Models
List the open LLMs available on the ParalonCloud Inference API and pick the right one for your workload.
ParalonCloud serves a selection of open large language models. Because the network is powered by independent GPU nodes, the exact catalog changes over time as nodes and models come online — so the list is best read live, not memorized.
List models programmatically
Call /v1/models to get the current catalog in OpenAI format:
curl https://paraloncloud.com/v1/models \
-H "Authorization: Bearer prlc_your_key_here"
{
"object": "list",
"data": [
{ "id": "qwen3-8b", "object": "model", "max_context": 32768 }
]
}
Use the id field as the model value in your chat completion requests.
Browse in the dashboard
You can also see the available models — along with their context length and the GPU memory they need — in the Inference console and try them interactively in the Playground.
Choosing a model
- Smaller models respond faster and cost less per token — good for high-volume or latency-sensitive tasks.
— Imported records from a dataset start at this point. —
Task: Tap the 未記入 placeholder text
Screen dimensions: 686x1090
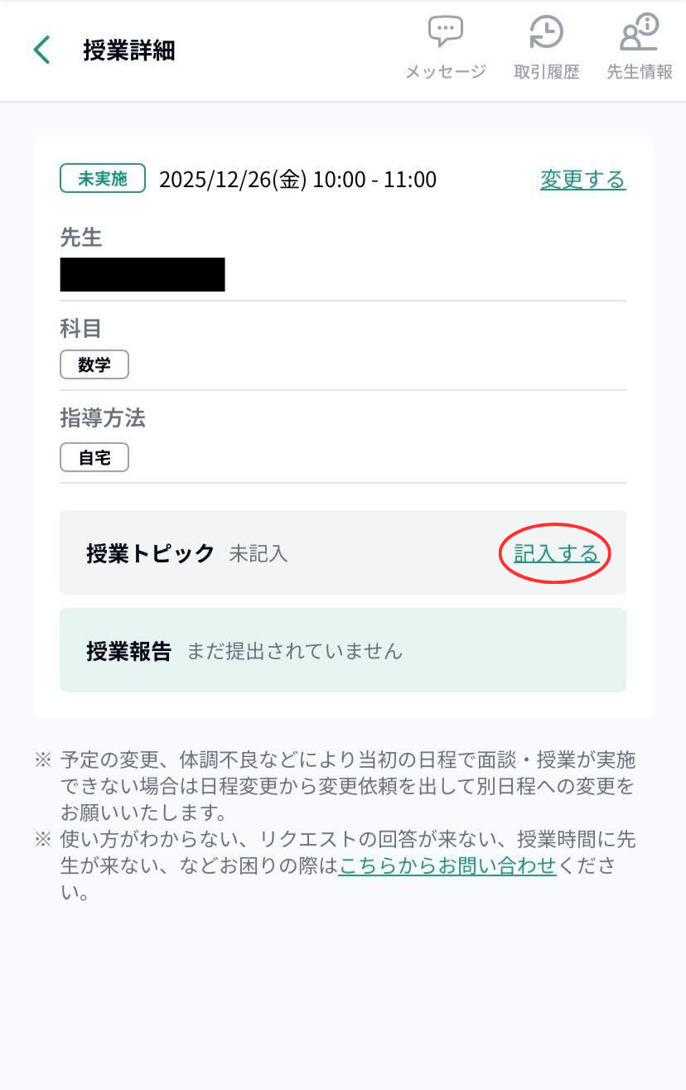Action: 258,553
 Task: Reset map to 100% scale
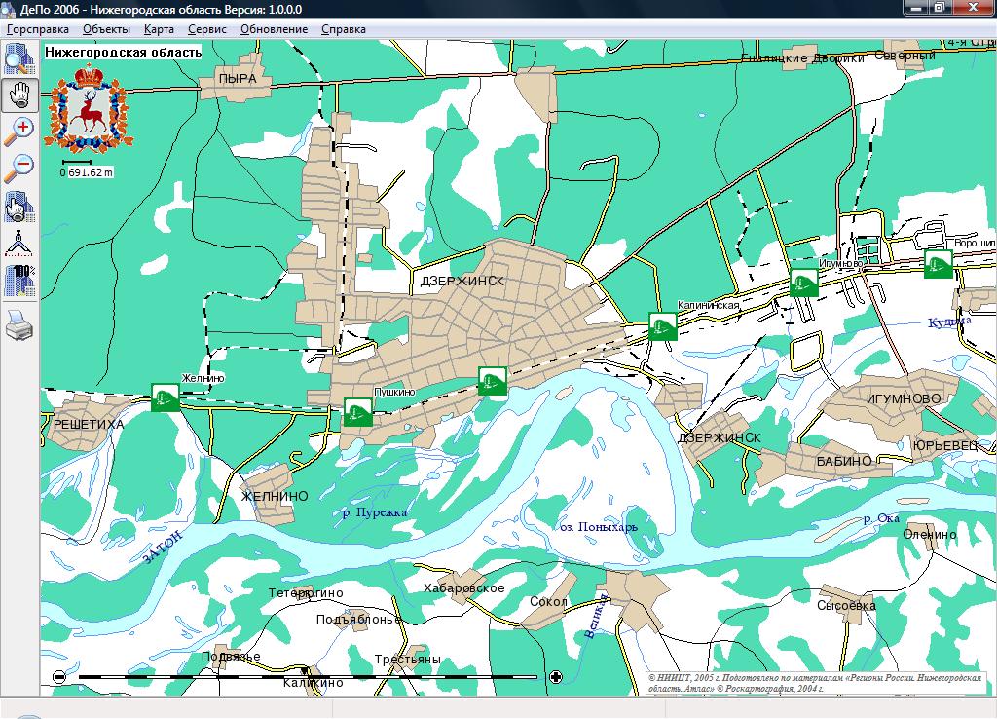19,280
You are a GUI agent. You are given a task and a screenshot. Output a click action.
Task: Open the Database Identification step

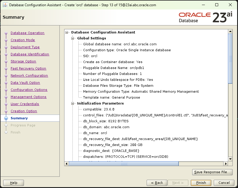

- Larger models are more capable on hard reasoning and long-context tasks, at higher cost and latency.
- Context length (
max_context) caps how much text — prompt plus reply — a single request can hold. Pick a model whose context comfortably fits your longest prompts.
Availability depends on which provider nodes are online, so a model may appear or disappear as the network shifts. Always read
/v1/modelsat runtime rather than hard-coding the catalog.